=== Work instruction ===
Report all lines of the records that contain "Insert".
=== Section Start ===
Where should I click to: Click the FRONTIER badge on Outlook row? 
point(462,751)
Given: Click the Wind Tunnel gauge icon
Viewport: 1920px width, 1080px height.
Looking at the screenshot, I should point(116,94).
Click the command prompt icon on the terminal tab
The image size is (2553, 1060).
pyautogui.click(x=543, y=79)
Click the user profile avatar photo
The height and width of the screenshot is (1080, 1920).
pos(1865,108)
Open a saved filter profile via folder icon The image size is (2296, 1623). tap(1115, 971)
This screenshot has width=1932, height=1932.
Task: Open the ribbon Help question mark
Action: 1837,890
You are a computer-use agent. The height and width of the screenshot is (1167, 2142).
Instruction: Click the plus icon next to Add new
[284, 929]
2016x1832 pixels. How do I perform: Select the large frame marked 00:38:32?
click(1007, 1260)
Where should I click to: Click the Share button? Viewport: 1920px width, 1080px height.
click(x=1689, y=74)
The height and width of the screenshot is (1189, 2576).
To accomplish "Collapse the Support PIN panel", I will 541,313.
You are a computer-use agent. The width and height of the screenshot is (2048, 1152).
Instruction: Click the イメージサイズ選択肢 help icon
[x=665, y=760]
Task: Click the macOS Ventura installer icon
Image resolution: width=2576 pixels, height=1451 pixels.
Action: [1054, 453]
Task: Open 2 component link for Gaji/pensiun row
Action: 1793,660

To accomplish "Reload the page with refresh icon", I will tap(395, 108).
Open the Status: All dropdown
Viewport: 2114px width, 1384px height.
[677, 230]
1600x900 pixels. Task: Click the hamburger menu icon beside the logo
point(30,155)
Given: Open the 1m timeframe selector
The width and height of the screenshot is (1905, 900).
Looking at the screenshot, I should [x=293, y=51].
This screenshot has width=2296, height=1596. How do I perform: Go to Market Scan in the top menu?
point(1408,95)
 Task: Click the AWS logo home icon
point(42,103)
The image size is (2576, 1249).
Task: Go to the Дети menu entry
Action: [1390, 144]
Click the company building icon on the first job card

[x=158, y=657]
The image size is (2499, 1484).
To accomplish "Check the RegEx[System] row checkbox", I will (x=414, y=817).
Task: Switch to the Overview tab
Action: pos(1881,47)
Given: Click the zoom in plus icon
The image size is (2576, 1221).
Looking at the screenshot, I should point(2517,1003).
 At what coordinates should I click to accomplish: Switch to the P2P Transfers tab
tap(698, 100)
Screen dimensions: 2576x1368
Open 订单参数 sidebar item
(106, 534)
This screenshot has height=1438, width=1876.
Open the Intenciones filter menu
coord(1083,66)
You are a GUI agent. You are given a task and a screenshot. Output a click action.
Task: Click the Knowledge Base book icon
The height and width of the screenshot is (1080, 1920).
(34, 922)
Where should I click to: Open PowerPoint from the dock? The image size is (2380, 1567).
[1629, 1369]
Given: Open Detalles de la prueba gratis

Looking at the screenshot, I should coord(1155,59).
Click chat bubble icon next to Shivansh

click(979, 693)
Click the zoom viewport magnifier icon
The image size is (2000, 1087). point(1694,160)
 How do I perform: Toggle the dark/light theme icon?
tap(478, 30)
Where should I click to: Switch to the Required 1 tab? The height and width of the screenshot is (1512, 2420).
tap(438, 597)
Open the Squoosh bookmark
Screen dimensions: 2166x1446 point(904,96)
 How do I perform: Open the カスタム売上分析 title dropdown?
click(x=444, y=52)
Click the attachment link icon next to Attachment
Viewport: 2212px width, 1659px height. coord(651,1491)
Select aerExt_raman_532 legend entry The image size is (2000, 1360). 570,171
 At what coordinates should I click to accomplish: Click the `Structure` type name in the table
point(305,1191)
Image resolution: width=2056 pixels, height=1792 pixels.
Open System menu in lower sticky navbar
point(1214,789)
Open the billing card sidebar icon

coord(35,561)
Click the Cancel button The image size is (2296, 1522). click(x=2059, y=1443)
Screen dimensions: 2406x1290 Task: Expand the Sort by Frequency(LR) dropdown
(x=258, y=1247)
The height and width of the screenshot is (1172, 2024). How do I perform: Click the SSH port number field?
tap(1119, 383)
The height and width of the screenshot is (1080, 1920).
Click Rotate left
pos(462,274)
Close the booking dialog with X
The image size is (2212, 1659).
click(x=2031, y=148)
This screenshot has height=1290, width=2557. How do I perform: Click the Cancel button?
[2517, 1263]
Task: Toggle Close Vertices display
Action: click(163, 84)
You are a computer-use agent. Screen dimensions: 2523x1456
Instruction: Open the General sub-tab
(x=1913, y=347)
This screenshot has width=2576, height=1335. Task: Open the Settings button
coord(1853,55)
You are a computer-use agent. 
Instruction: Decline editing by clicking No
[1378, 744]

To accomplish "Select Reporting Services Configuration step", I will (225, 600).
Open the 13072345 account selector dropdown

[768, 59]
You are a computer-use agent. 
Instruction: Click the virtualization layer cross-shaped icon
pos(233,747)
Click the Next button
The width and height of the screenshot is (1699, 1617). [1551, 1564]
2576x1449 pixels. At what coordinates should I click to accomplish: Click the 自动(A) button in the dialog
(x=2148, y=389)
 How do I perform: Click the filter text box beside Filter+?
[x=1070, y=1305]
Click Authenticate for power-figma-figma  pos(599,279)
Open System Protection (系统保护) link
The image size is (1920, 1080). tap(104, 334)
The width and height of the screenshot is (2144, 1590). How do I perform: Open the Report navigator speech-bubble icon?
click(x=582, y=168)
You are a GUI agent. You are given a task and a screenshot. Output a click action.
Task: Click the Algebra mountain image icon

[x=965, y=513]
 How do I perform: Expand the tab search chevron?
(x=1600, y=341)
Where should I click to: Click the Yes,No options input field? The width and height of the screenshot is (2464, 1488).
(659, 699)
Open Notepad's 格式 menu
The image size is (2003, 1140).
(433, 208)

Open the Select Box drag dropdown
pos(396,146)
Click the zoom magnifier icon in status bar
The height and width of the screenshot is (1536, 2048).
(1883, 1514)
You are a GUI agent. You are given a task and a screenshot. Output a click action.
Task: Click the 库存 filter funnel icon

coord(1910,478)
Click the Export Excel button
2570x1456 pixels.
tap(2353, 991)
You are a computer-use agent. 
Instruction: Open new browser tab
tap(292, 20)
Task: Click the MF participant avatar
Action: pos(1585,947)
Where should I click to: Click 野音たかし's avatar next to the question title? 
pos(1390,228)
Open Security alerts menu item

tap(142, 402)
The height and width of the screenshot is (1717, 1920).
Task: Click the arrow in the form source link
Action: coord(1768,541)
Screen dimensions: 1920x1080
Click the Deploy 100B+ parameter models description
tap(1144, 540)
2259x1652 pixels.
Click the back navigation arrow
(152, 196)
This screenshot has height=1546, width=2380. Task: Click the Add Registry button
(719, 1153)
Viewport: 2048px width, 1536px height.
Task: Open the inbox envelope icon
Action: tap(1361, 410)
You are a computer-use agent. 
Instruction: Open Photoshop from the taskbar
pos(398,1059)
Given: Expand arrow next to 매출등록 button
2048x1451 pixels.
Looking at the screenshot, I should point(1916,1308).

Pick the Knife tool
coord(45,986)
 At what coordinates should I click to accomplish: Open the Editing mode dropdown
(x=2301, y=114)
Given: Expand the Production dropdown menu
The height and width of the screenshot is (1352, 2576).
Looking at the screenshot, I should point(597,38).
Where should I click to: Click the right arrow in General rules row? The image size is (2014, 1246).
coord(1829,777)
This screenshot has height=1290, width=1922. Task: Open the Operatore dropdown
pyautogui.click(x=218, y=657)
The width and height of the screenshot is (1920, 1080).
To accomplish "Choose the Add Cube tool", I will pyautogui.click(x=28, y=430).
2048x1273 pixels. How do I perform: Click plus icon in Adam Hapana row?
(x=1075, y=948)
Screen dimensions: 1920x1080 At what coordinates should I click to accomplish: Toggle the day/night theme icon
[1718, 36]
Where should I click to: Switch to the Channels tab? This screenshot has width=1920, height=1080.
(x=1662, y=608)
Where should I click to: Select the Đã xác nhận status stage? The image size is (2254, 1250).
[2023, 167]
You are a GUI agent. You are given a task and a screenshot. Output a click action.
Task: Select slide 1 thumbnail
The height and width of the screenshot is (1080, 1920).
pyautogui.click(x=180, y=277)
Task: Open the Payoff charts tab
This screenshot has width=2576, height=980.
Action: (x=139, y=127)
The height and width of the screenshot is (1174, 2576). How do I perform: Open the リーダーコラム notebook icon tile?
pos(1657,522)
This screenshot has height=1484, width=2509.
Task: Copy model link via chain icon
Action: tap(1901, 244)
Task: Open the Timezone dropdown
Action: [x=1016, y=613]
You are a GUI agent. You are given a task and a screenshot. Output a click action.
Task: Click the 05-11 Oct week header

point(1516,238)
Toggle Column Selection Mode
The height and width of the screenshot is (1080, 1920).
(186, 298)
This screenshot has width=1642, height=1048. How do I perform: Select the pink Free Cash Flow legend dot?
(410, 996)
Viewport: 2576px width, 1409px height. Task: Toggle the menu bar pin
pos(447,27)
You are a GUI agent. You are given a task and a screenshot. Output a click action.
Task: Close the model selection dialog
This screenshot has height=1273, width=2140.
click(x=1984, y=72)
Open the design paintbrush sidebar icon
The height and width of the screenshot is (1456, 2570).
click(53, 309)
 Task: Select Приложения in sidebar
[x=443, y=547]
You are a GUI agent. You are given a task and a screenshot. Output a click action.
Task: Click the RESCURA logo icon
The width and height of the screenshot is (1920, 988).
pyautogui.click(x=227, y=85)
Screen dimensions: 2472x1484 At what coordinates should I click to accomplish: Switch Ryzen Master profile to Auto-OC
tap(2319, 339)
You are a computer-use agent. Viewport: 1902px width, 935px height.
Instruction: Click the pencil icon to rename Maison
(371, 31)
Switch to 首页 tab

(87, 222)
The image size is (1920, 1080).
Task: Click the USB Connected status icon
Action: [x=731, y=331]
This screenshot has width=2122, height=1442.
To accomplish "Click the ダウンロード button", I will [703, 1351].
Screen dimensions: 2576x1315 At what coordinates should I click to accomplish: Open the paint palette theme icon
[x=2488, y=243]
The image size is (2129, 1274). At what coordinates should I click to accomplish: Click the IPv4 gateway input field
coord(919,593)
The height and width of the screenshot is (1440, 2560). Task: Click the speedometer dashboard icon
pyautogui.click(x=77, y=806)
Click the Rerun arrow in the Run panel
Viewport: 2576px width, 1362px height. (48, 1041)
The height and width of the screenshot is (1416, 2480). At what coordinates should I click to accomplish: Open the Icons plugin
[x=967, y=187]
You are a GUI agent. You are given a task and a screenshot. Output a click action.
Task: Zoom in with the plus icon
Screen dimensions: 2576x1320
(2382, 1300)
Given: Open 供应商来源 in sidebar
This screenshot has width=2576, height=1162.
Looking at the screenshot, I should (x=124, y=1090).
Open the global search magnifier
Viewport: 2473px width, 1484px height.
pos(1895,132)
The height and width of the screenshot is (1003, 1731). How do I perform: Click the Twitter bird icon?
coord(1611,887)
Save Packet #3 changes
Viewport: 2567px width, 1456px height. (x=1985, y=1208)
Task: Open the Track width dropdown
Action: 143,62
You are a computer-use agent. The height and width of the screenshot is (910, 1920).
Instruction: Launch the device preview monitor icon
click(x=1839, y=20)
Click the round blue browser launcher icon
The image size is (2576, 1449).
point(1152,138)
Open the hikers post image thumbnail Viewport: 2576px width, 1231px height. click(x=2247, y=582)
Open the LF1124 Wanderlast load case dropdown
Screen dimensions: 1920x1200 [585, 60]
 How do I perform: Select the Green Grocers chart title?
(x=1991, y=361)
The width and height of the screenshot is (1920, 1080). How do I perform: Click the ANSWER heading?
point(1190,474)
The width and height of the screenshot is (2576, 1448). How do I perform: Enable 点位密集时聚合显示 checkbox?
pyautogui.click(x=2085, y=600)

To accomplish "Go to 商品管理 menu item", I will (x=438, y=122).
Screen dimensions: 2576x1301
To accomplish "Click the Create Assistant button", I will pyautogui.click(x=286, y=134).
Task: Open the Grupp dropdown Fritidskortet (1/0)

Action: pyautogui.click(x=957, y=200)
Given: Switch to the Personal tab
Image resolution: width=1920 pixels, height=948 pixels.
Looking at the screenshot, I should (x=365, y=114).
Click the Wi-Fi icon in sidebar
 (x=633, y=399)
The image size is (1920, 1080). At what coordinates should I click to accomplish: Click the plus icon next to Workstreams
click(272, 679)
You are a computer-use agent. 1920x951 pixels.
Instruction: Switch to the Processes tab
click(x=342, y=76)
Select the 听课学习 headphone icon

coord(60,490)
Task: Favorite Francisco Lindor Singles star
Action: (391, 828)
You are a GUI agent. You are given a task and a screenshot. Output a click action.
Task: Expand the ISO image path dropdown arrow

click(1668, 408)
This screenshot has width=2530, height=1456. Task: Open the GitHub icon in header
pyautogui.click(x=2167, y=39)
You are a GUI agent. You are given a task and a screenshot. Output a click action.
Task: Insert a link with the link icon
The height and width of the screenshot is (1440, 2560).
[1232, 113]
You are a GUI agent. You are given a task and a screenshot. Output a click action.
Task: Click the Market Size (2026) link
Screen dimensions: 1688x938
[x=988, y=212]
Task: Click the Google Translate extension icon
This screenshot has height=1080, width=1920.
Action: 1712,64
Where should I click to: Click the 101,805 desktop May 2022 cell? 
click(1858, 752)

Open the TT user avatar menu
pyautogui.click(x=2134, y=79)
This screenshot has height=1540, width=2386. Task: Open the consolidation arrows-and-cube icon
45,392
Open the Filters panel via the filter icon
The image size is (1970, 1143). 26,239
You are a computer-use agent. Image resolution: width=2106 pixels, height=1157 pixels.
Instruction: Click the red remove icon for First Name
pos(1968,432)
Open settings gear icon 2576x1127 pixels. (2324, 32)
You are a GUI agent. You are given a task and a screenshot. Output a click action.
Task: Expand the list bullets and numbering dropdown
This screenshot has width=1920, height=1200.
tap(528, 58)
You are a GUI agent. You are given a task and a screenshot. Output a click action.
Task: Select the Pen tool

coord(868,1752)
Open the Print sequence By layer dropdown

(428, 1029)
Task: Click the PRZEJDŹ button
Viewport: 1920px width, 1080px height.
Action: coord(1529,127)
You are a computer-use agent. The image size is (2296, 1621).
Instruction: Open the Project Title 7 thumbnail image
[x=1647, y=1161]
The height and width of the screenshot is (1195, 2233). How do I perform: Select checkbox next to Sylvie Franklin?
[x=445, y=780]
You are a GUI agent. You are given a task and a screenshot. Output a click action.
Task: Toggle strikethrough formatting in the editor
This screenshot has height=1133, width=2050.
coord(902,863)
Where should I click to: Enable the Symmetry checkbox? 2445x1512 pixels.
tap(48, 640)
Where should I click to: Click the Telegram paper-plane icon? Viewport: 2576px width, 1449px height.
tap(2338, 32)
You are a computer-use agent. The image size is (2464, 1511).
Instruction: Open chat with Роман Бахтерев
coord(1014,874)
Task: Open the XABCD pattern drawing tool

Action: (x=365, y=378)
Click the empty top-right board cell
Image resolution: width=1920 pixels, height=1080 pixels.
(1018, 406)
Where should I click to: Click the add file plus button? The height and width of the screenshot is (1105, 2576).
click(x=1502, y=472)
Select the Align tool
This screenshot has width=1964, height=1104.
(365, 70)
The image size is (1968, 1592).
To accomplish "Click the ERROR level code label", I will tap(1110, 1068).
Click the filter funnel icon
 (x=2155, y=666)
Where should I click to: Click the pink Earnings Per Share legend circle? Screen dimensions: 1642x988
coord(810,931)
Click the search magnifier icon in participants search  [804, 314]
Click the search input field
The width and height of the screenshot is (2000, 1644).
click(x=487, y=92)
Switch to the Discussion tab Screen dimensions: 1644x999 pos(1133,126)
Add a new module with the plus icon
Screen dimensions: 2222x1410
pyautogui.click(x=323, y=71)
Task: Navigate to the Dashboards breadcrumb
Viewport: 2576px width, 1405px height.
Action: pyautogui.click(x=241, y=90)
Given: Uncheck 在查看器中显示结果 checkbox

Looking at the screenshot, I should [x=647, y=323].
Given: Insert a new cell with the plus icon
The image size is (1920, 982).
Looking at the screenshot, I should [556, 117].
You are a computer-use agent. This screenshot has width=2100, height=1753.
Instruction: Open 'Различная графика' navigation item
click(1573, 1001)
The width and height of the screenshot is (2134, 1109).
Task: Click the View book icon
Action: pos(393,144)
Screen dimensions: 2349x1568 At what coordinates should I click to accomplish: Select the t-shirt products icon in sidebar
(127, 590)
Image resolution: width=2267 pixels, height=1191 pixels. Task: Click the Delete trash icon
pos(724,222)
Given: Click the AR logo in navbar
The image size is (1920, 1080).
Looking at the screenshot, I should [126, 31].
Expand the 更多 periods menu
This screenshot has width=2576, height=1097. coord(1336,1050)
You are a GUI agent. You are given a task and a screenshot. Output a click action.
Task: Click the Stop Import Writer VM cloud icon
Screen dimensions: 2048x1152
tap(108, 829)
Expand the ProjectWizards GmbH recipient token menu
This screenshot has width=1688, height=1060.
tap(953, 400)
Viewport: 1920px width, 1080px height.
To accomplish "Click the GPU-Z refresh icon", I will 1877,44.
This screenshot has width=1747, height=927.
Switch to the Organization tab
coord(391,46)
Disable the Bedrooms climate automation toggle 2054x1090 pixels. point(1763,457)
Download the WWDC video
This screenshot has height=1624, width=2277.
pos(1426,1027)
=== Section End ===
=== Solution to the problem ===
Task: Insert a link with the link icon
Given: Insert a new cell with the plus icon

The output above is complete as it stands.